Continuing Anti-Androgens After Abiraterone or Enzalutamide— Is it in the CARDs?

Targeted Therapies in Oncology, August 1 2020, Volume 9, Issue 1
Pages: 13

Much of the most important work that must be done during the development of a new cancer medication is often accomplished long after FDA approval, wrote Arjun V. Balar, MD.

Much of the most important work that must be done during the development of a new cancer medication is often accomplished long after FDA approval. It’s what I like to think of as refining or clarifying a novel treatment’s position in the cancer armamentarium, which over time leads to an optimization of patient outcomes. In prostate cancer, 1 of the significant challenges that remained after the initial FDA approvals of novel second generation anti-androgen axis inhibitors such as abiraterone acetate (Zytiga) and enzalutamide (Xtandi), as well as novel taxane chemotherapies such as cabazitaxel (Jevtana), was how best to sequence these medications, and which medications may be, for lack of a better term, “redundant.” This was important for both abiraterone acetate and enzalutamide because both chemotherapies target the same pathway, and there has been significant concern that after failure of 1 of these medications, there was little expectation of meaningful response with the other. Therefore, the choice of which agent to use fi rst was often driven by its safety profile.

The CARD study (NCT0248569), first published in 2019, enrolled and randomized 255 patients with metastatic castration-resistant prostate cancer (CRPC) who had progressed on either abiraterone acetate or enzalutamide to either cabazitaxel or the other anti-androgen previously not received. Not surprisingly, the study demonstrated improved outcomes with cabazitaxel, confirming what many clinical investigators had observed in both retrospective and small prospective series that essentially “more of the same” treatment rarely benefited patients. However, the practice of switching between abiraterone acetate and enzalutamide upon progression with the other is common in clinical practice. Thus, trials such as the CARD study are critical to clarify clinical practice and teach important lessons on how we should sequence medications and moreover, avoid treatments least likely to benefit our patients.

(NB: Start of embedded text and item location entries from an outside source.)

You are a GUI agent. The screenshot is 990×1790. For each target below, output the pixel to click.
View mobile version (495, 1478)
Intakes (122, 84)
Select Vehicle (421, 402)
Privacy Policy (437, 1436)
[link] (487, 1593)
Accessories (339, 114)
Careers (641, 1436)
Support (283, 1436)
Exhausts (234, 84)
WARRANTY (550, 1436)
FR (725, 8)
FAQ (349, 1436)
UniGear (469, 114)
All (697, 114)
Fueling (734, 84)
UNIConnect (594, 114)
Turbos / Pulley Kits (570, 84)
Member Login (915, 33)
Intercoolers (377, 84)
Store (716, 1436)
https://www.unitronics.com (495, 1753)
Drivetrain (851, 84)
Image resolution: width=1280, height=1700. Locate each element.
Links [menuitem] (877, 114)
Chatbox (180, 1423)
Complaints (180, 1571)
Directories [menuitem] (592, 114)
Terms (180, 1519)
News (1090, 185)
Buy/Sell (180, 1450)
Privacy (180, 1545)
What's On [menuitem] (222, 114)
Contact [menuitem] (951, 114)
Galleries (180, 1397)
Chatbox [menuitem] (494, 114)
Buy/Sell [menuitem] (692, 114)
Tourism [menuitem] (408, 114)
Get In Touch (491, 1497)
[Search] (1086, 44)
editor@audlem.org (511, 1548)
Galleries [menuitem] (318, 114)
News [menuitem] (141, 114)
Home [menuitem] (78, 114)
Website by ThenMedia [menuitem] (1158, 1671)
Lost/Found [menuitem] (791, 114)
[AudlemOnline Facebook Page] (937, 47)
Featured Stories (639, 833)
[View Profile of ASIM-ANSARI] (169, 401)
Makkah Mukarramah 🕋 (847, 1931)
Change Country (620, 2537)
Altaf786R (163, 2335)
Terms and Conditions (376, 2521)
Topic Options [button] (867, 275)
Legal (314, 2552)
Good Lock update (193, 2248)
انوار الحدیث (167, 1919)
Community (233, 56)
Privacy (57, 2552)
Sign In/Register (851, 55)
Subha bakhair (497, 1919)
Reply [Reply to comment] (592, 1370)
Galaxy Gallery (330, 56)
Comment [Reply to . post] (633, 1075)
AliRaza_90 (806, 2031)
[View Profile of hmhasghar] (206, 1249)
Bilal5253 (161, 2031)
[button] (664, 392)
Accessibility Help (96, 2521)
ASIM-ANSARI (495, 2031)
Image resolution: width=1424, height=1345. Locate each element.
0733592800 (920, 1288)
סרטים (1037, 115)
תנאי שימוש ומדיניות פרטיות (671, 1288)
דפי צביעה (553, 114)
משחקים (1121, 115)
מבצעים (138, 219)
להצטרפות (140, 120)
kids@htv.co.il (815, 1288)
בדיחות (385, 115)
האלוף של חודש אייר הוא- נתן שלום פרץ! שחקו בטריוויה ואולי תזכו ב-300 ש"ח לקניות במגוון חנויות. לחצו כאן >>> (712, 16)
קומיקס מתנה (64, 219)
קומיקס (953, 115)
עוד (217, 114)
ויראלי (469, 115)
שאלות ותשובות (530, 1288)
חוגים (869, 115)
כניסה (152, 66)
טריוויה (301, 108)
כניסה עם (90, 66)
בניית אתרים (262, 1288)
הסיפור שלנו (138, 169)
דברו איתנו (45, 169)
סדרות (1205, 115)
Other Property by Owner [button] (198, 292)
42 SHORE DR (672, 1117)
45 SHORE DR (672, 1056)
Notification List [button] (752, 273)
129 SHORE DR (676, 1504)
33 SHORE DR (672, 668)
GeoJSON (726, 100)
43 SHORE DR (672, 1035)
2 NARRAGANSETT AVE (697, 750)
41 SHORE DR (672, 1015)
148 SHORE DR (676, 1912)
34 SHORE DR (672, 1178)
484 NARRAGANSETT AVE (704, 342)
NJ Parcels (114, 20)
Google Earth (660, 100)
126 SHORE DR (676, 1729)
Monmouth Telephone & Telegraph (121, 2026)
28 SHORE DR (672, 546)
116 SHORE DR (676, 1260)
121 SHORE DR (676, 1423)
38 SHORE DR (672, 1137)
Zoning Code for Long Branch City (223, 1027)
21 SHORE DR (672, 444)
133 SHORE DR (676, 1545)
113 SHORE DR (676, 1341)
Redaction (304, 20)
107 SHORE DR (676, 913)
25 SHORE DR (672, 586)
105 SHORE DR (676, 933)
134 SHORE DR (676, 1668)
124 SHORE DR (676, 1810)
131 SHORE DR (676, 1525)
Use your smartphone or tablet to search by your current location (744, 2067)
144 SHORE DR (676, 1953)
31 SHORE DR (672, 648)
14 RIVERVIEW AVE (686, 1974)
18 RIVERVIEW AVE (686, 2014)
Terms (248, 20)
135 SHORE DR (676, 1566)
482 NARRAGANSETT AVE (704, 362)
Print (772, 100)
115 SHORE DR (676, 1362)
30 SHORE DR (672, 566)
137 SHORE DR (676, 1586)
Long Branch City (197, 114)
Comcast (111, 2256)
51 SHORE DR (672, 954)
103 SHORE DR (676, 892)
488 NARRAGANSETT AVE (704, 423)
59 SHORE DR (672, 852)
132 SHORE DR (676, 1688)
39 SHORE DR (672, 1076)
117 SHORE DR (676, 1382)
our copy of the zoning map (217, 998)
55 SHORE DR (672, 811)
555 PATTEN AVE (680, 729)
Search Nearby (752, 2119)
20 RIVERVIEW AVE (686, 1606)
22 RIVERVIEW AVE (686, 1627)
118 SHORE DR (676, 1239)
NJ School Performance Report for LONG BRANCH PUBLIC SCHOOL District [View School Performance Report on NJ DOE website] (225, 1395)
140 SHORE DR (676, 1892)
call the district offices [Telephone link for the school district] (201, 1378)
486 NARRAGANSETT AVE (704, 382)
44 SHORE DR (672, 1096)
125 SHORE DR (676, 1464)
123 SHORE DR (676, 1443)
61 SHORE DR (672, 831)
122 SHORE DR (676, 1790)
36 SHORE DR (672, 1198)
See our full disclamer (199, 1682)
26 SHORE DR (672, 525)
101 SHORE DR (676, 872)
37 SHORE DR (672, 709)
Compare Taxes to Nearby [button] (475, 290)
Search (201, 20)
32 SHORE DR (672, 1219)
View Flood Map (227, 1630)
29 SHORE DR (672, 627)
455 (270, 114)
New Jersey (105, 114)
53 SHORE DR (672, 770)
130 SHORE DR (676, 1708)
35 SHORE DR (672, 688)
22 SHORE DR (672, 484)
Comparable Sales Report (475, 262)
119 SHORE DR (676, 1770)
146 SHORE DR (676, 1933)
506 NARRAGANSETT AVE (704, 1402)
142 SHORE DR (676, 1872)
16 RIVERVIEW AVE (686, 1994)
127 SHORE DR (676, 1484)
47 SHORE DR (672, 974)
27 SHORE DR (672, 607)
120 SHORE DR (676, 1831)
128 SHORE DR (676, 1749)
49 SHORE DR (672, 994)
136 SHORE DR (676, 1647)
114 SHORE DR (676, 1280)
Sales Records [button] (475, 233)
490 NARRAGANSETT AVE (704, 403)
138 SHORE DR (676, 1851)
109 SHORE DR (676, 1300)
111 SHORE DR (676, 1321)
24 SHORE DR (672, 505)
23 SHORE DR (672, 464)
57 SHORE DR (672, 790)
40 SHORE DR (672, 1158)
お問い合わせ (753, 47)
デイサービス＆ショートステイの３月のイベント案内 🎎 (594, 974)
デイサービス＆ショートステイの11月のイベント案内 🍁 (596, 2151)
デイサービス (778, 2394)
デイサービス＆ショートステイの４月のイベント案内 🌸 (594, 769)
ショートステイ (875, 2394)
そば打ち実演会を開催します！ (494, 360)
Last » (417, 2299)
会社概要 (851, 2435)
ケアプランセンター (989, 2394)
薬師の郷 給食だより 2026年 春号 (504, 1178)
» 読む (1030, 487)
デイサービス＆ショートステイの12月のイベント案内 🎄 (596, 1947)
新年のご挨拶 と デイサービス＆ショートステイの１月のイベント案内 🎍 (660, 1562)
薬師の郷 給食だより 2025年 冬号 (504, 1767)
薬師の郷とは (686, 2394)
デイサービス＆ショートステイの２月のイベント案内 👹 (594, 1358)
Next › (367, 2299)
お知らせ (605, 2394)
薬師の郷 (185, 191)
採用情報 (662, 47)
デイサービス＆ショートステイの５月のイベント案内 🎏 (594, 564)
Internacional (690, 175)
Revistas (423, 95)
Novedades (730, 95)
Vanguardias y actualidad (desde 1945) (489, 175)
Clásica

At the American Urological Associations’ Annual Meeting in May 2020, a preplanned analysis of patientreported outcomes demonstrated clear superiority for cabazitaxel with regard to pain response, time-topain progression, and also time-tosymptomatic skeletal events . These domains are essential to patients with the disease and, in some respects, can be viewed as more important than traditional efficacy end points such as progression-free and overall survival, which the study had also met.

I am troubled, however, by the amount of time it takes to get studies like these to launch and to conclude, a problem that may in part be influenced by competing interests in both academia and industry. Nonetheless, I’m glad that trials like CARD continue to receive attention for all the important clinical insights they reveal on how best we can use and sequence the treatments we have, even if they’ve already been available for quite some time. It reminds us that improved outcomes attributed to new treatments can continue to evolve long after FDA approval.